After living in Egypt since September 2011, I’ve now been back in America for four days. My first evening was in New York City, and since then, I’ve been back home in New Hampshire. Many things have struck me, and in no particular order or exhaustive listing:
- Trees. So many trees! The greenery and colors are fantastic, and the sheer amount of green space and vegetation is stunning upon re-entry. America really is a bountiful land (millennia of active stewardship by native peoples may play a significant role in this reality).
- The Internet is so fast! Even the year prior, living on a university campus in Northern Ireland, I rarely attained even a quarter of the reliable speed of the Internet back home. This has an appreciable effect on my own productivity — and scares me when I read about ideas floating around internet service providers about increasing rate caps on Internet usage and access.
- It is a wonderful thing to be able to completely communicate in your own language, including a mastery of embedded meanings and nuances. There are too many instances (most of them ‘invisible’ and hard to even explain) that just feel so good to be able to communicate at a higher level with your fellow human beings. My first day, I couldn’t believe how cheerful it can be — if you proceed with cheer in your own demeanor — to interact with people in public.
- As a converse, I find myself sometimes strangely nervous during some interactions (e.g., trying to return an item at a store, and with a waiter), and my quick thought on this is, perhaps knowing the ‘proper’/'correct’ way to act during certain circuimstances adds a certain normative burden on the entirety of that interaction. E.g., if I don’t answer the waiter’s query within a particular timeframe, I know they will assume something, so I try to prevent that from happening because its not what I want to convey, and so on. Sometimes ignorance to these particularities — or doing a better job ignoring their own creation in my mind — would be of great benefit.

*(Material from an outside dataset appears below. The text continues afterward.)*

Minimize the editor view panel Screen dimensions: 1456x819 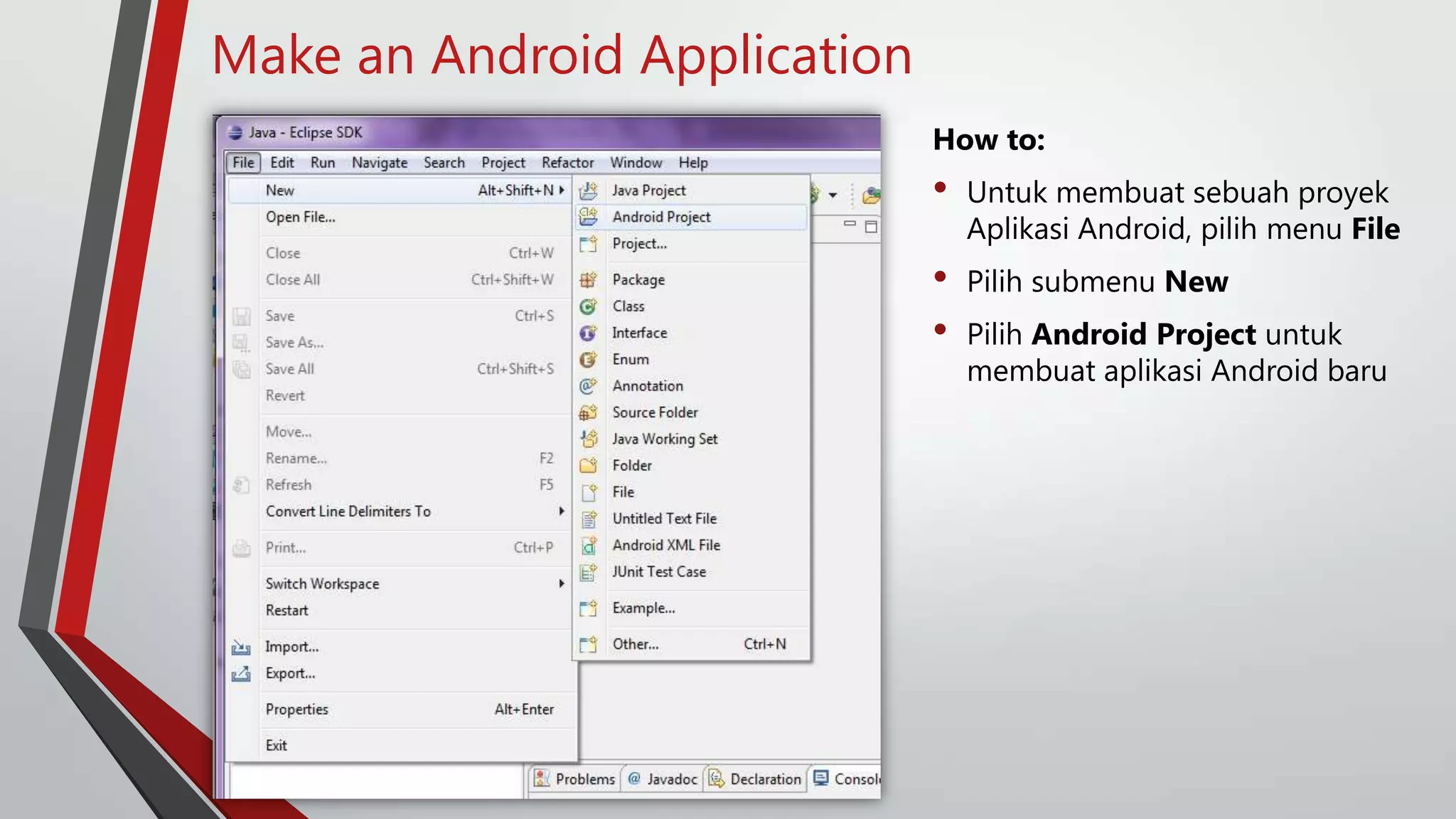tap(850, 224)
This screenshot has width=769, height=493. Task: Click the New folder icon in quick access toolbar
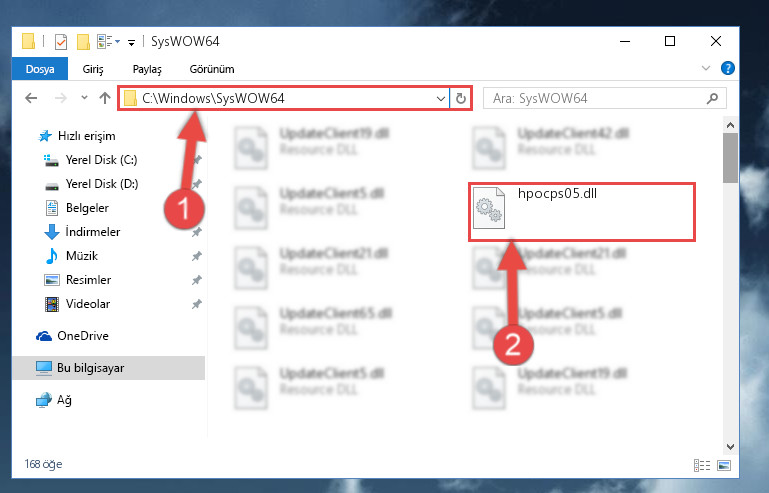(83, 42)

- American media is staggeringly poor, particularly in what stories ‘it’ chooses to focus on. There has got to be a revolution in how we understand events around our communities and the world sometime soon.
- More coming soon…
All in all, its so wonderful to be back home. After living abroad for two years, I am thrilled for the chance to be back in my own country / community and to be able to live, work, and grow amidst the lessons here.